EXERCISE INSTRUCTIONS:
Give the item lines as a JSON list of strings, one string per line with blank lines omitted, beginning at the line that contains "At what (x,y)" and stopping after the last line of the items. Leave the pictures out of the list.

PROVIDED MATERIAL:
--------------------
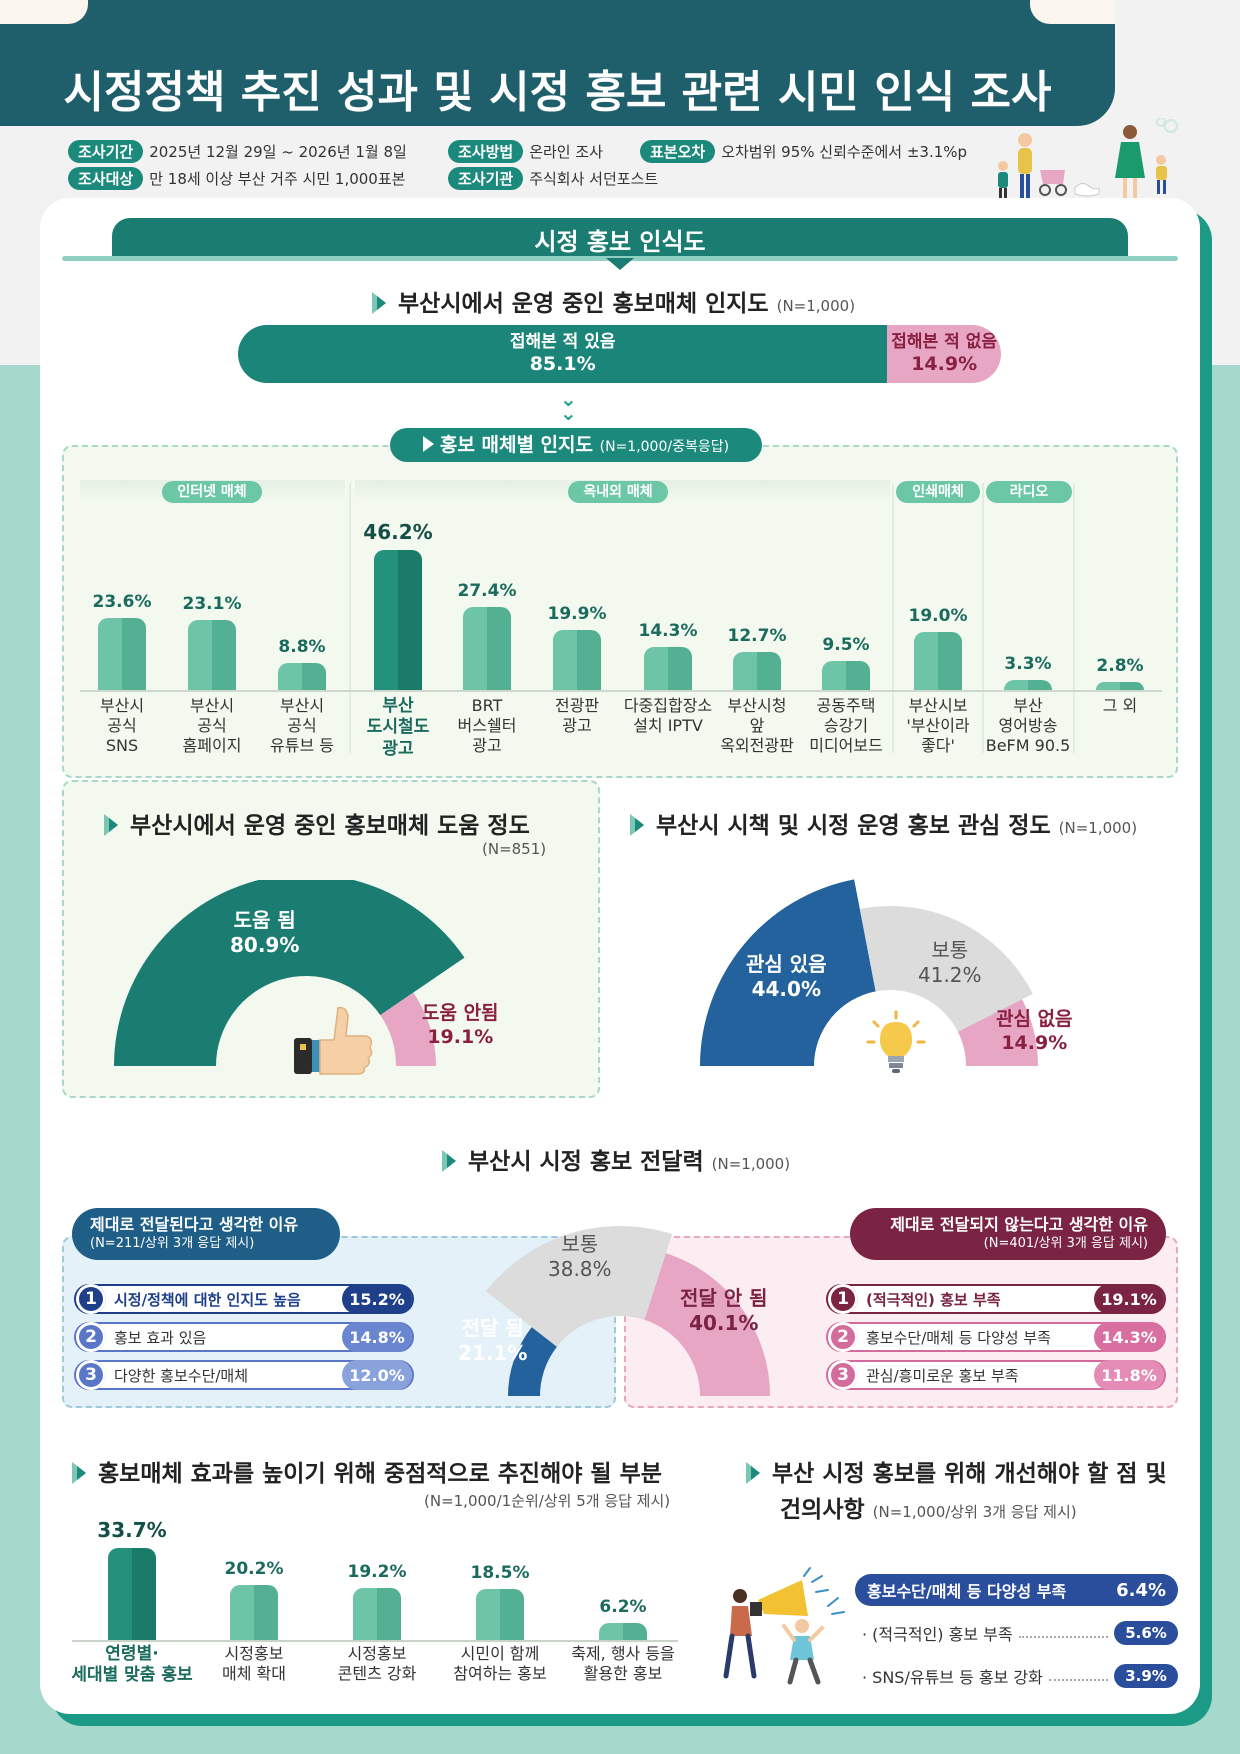  I want to click on help-no-label: 도움 안됨 19.1%, so click(460, 1026).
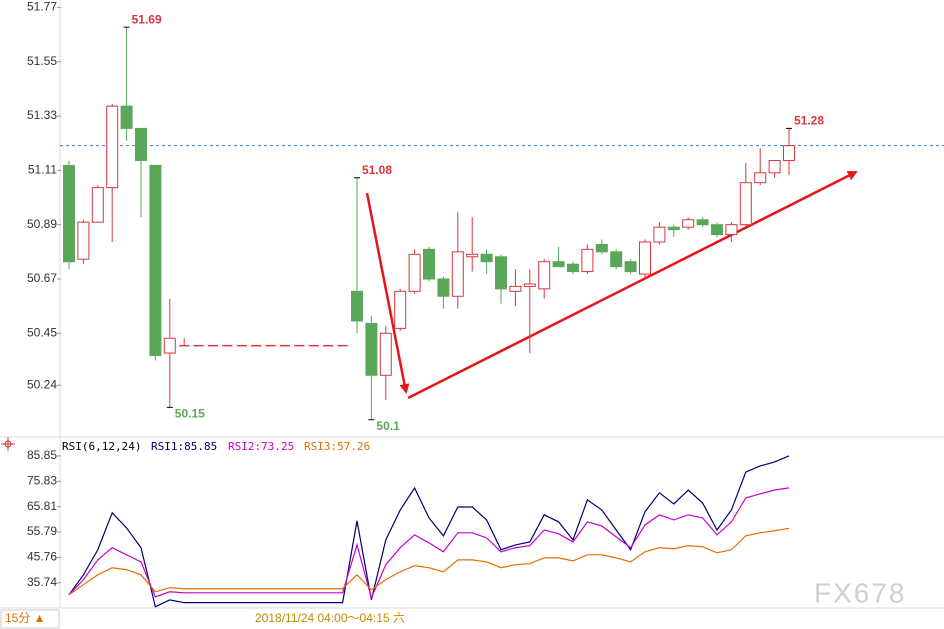 Image resolution: width=944 pixels, height=629 pixels. What do you see at coordinates (147, 19) in the screenshot?
I see `extreme-label: 51.69` at bounding box center [147, 19].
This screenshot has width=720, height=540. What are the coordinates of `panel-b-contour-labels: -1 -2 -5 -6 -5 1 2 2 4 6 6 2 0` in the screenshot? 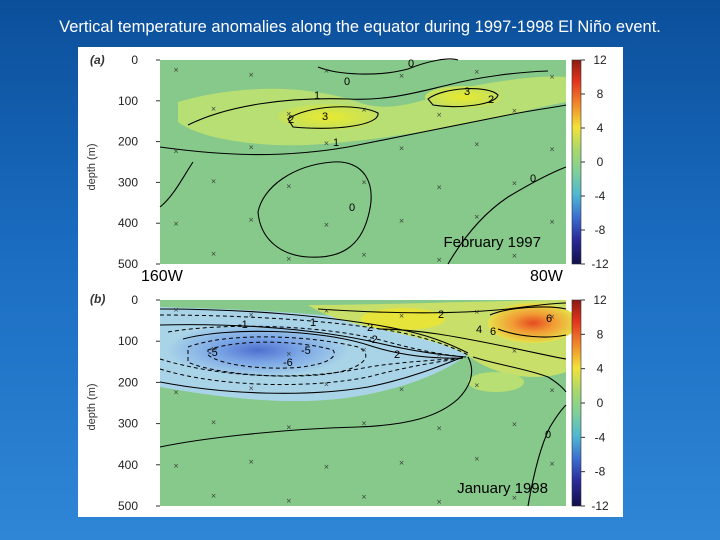 It's located at (380, 375).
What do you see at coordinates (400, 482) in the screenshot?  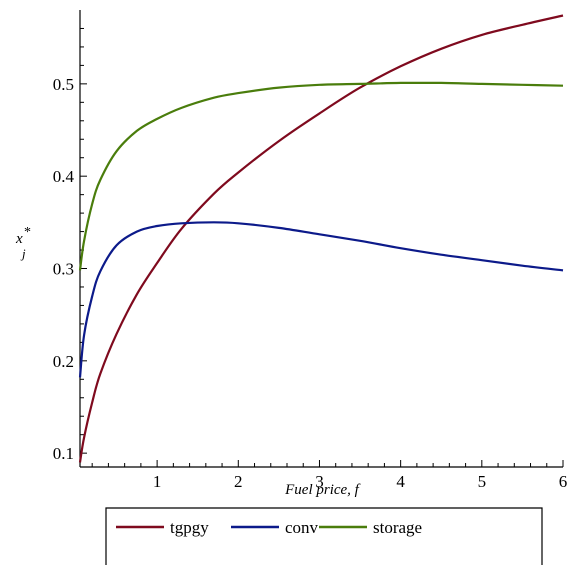 I see `x-tick-label: 4` at bounding box center [400, 482].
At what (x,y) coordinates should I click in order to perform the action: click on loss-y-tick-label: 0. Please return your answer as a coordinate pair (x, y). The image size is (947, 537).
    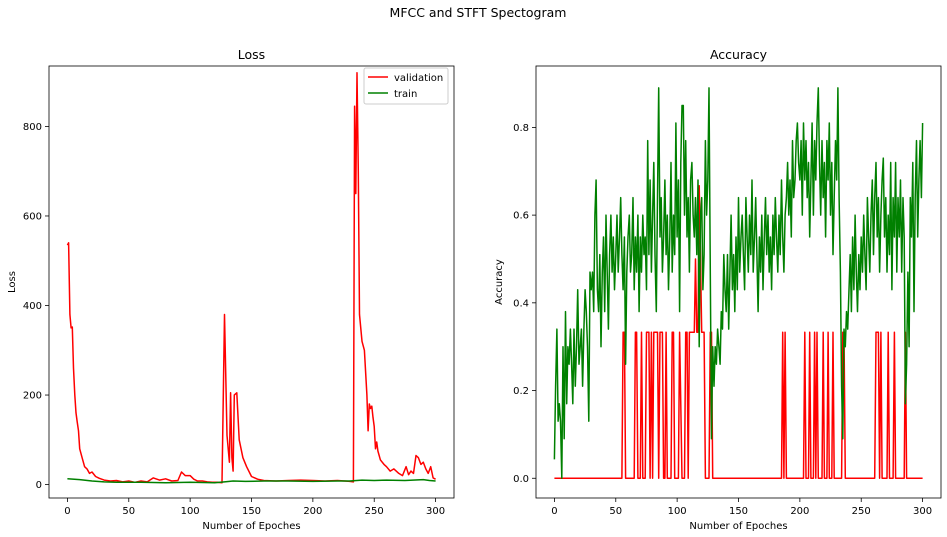
    Looking at the image, I should click on (39, 486).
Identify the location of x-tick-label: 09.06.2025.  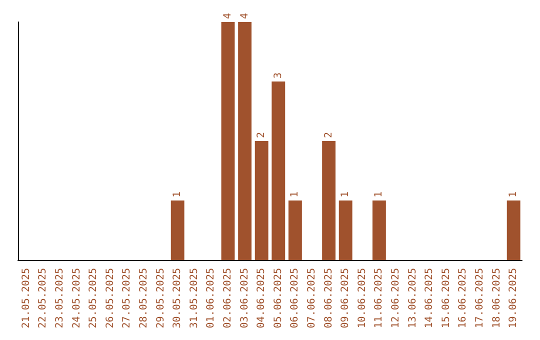
(346, 298).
--------------------
SOLUTION TO THE PROBLEM:
[
  "At what (x,y) coordinates should I click in order to perform the action: click on loss-y-tick-label: 0. Please return your answer as a coordinate pair (x, y). The image size is (947, 537).",
  "    Looking at the image, I should click on (39, 486).",
  "Identify the location of x-tick-label: 09.06.2025.  ",
  "(346, 298)."
]